** Opening EXTRACT TO READ block **
Dear mikeinthailand,
Please accept my condolences on the unexpected loss of your dog. There is little I can say to ease your grief.
As far as why this may I have occurred, anything I might say would be speculative and indeed it seems you have had a complete autopsy and pathology analysis which I am in no position to contradict. Such reports are generated by specialists in pathology with advanced training in autopsy, biopsy and pathologic analysis.
That said, the autopsy results suggest that because the organs were congested with blood, a bleeding disorder existed which led to the dog's death. Coumadin, a human anticlotting drug, is used for potential stroke patients and those with certain heart diseases that may led to stroke. Coumadin contains warfarin, and anti-clotting agent also used in certain rodent poisons. One way for a dog to get that is to eat a rodent bait someone left around somewhere. Another way is to eat an owners medications. Assuming neither of those things happened, the pathologist may have simply been looking for a reasonabe explanation of the findings. Could the findings be wrong? I cannot say,as I do not know the qualifications of the pathologist involved.
It is sadly and unfortunately true that pets die from suboptimally administered anesthesia protocols around the globe. This unfotunate circumstance has lessened over the last 30 years with better, safer drugs and with advancing science and training of veterinarians, but it still occurs too often, even in the US. Indeed even one time is of course too many.
You may also be interested in two other posts I responded to, just this week, on the same subject:
http://www.medhelp.org/posts/Animal-Surgery/Heart-broken/show/1170950
http://www.medhelp.org/posts/Animal-Surgery/Never-Recoverd-after-surgery/show/1168918
Regarding the events you describe here:
"The vet called at 11 am and said he would be beginning surgery in 30 - 45 minutes. At 12:15 he called to say my dog had died at the end of the surgery. The only explanation is that her heart stopped and they were unable to resuscitate. We can hardly get over this. We were not prepared that she might die. The vet said there was very little risk to the surgery."
......I can only say that it sounds like an anesthetic death. An ECG may or may not have picked up a reason to take a non-standard precaution or delay the procedure.
I just cant speculate and we can never know.
In closing please accept my condolences and those of all of us here at MedHelp and PDOC for this sad circumstance. I hope you will find comfort in knowing that at least he did not suffer.
** Closing EXTRACT TO READ block **
_TASK SET:_
(a) In the reply about the dog's death, reproduce word for word the passage that begins with "It is sadly" and ends with "course too many.".
(b) According to the reply about the dog's death, what did the autopsy show about the dog's organs?
** Opening DATA SUPPLIED block **
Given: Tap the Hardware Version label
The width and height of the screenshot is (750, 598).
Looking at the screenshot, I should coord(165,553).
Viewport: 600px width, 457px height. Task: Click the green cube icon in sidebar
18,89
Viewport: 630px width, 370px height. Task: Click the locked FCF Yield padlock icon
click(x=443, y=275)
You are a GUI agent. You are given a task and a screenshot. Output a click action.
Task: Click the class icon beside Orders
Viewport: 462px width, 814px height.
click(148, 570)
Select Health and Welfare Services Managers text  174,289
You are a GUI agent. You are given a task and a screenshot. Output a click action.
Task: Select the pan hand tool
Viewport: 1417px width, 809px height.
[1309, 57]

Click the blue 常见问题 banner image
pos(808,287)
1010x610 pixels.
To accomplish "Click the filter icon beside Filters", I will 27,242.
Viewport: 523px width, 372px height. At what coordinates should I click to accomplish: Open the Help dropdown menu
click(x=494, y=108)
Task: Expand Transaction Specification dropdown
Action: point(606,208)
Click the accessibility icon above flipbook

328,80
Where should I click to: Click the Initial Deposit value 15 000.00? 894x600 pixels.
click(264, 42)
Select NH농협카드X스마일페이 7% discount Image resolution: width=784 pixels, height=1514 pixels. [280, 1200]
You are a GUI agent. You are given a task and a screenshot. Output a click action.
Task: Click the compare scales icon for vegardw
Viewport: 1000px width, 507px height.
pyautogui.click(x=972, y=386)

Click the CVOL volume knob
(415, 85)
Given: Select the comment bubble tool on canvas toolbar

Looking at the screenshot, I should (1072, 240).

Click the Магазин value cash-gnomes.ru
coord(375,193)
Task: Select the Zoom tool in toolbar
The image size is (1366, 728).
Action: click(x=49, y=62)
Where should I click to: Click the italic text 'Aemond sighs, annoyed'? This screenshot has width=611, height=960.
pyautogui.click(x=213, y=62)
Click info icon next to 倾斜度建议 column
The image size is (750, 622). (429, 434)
** Closing DATA SUPPLIED block **
_OUTPUTS FOR THE TASKS:_
(a)
It is sadly and unfortunately true that pets die from suboptimally administered anesthesia protocols around the globe. This unfotunate circumstance has lessened over the last 30 years with better, safer drugs and with advancing science and training of veterinarians, but it still occurs too often, even in the US. Indeed even one time is of course too many.

(b) The organs were congested with blood.